Tobacco use is the leading cause of preventable death in the United States, imposing a terrible toll in health, lives and dollars on families, businesses and government. Tobacco kills 480,000 people annually – more than AIDS, alcohol, car accidents, illegal drugs, murders and suicides combined.
Tobacco costs the U.S. approximately $170 billion in health care expenditures and $151 billion in lost productivity each year.
While the United States has made major progress against tobacco use, nearly one in five Americans still smokes, and more than 2,800 kids try their first cigarette each day.
Quitting smoking, on the other hand, can improve mental health and addiction recovery outcomes. And, it also helps save lives. That’s why we support Kick Butts Day!
What Is Kick Butts Day
Kick Butts Day is a national day of activism that empowers youth to stand out, speak up and seize control against Big Tobacco. Kick Butts Day is March 16, 2016. On Kick Butts Day, teachers, youth leaders and health advocates organize events to raise awareness of the problem of tobacco use in their state or community, encourage youth to reject the tobacco industry’s deceptive marketing and stay tobacco-free, and urge elected officials to take action to protect kids from tobacco. Kick Butts Day is organized by the Campaign for Tobacco-Free Kids. The first Kick Butts Day was held in 1996.
Why You Should Quit Smoking
Studies show that:
Quitting smoking can decrease depression, anxiety, and stress; and increase positive mood and quality of life.
For individuals in treatment for substance use disorders, smoking cessation can increase long-term abstinence from alcohol and other drugs.
Quitting smoking improves your health.
What Happens When You Quit
Immediately after quitting smoking, heart rate and blood pressure, which is abnormally high while smoking, begin to return to normal.
Within a few hours, the level of carbon monoxide, which reduces the blood’s ability to carry oxygen, begins to decline.
Within a few weeks, circulation improves, you don’t produce as much phlegm, and you don’t cough or wheeze as often.
The workload on the heart is decreased and cardiac function is improved.
Food tastes better, and your sense of smell returns to normal.

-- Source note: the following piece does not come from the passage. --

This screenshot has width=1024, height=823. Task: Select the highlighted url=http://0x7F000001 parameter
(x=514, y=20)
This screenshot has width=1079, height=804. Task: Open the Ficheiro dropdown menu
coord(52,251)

Everyday activities no longer leave you out of breath.
Within several months of quitting, you experience significant improvements in lung function.

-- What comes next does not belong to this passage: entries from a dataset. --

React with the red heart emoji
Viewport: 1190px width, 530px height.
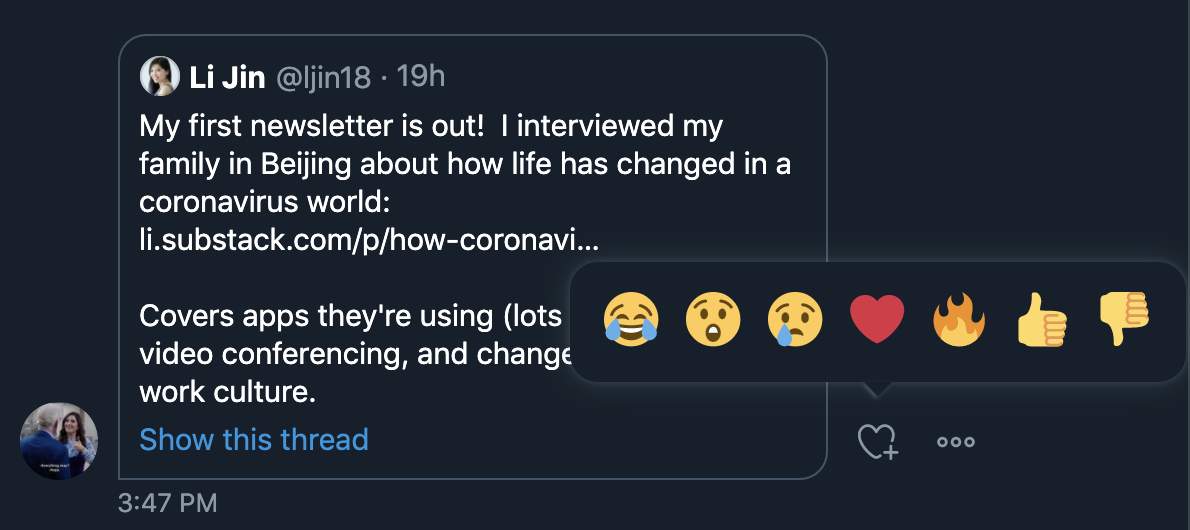coord(877,320)
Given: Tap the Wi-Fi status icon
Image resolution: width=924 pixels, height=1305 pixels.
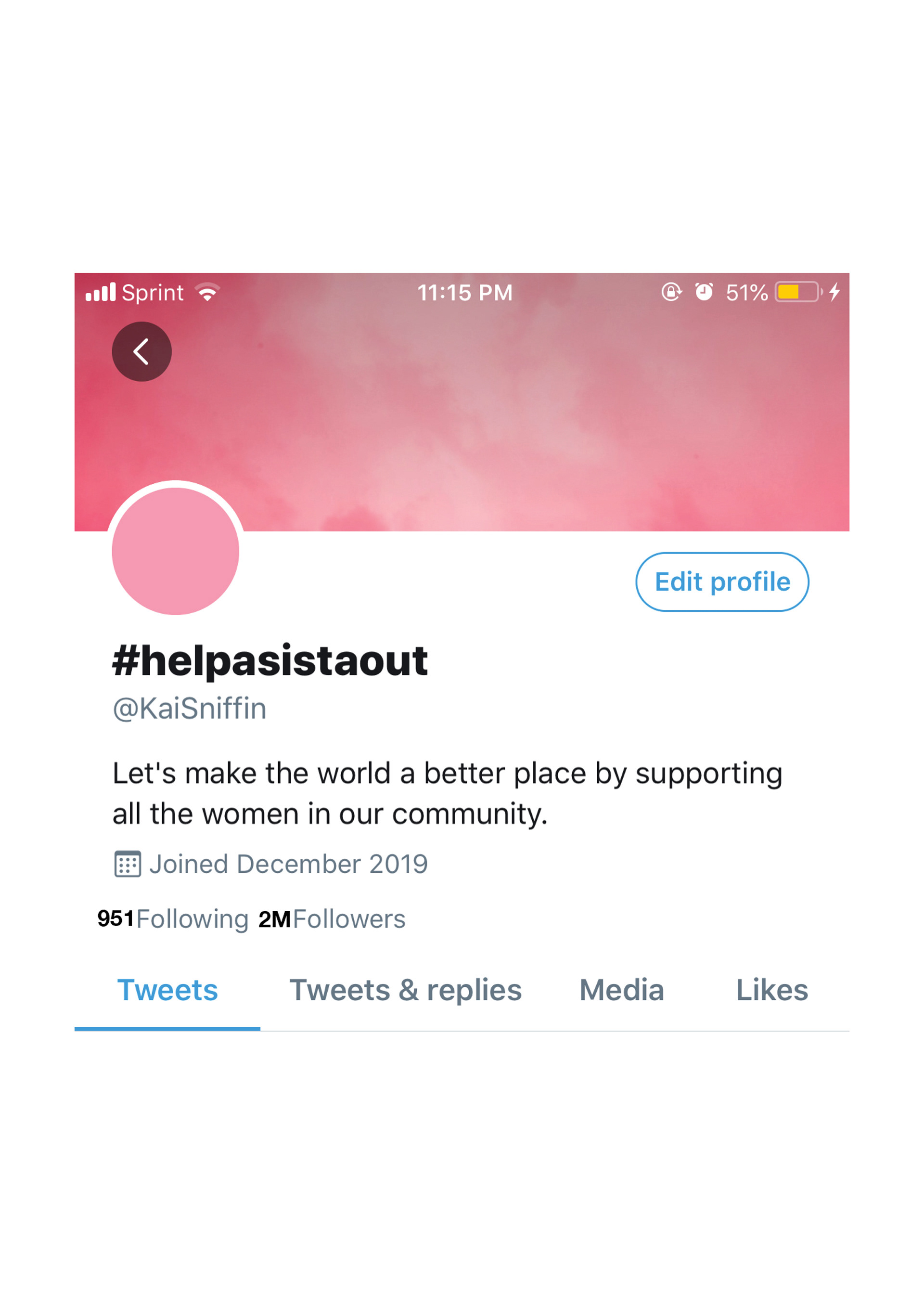Looking at the screenshot, I should 207,292.
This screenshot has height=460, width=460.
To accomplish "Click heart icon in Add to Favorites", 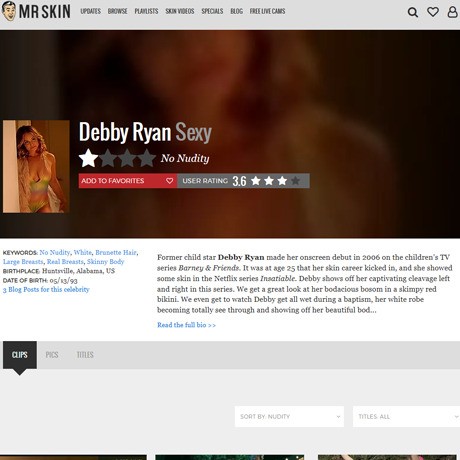I will point(169,181).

In one year, your risk of heart disease, heart attack, and stroke is halved.
In five years, many kinds of cancer, including lung, larynx, mouth, stomach, cervix, bladder, show decline in risk, and that decline approaches the risk of someone who has never smoked.
Within 10 to 15 years, risk of lung disease, including bronchitis and emphysema, are decreased.

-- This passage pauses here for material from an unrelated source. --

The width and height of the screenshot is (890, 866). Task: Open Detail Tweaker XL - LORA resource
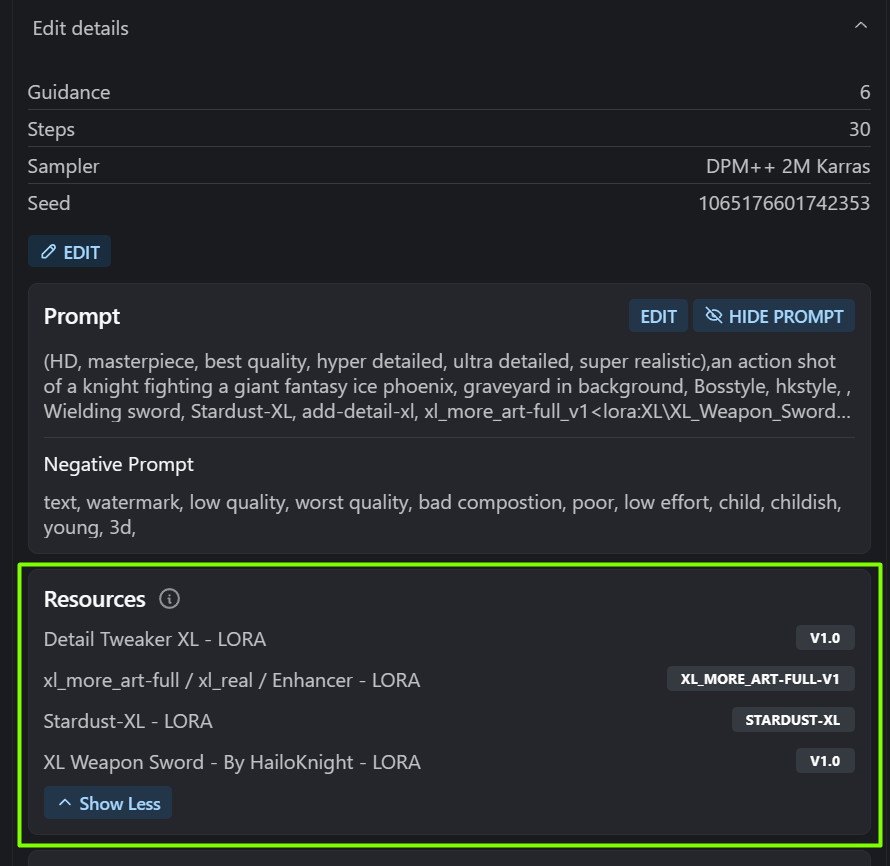[155, 639]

Conditions such as cataracts, macular degeneration, thyroid conditions, hearing loss, dementia, and osteoporosis are positively affected.
Nerve endings in the mouth and nose begin to regenerate, improving taste and smell.
Medications may work better, enabling some to be taken in decreased doses.
If you’re taking birth control pills, quitting smoking will decrease your chance of heart attack and stroke due to clotting.
You’ll have decreased risk for impotence and infertility.
If you’re pregnant, you’ll protect your unborn child from Sudden Infant Death Syndrome (SIDS) and low birth weight.
Years will be added to your life: people who quit smoking, regardless of their age, are less likely than those who continue to smoke to die from smoking-related illness.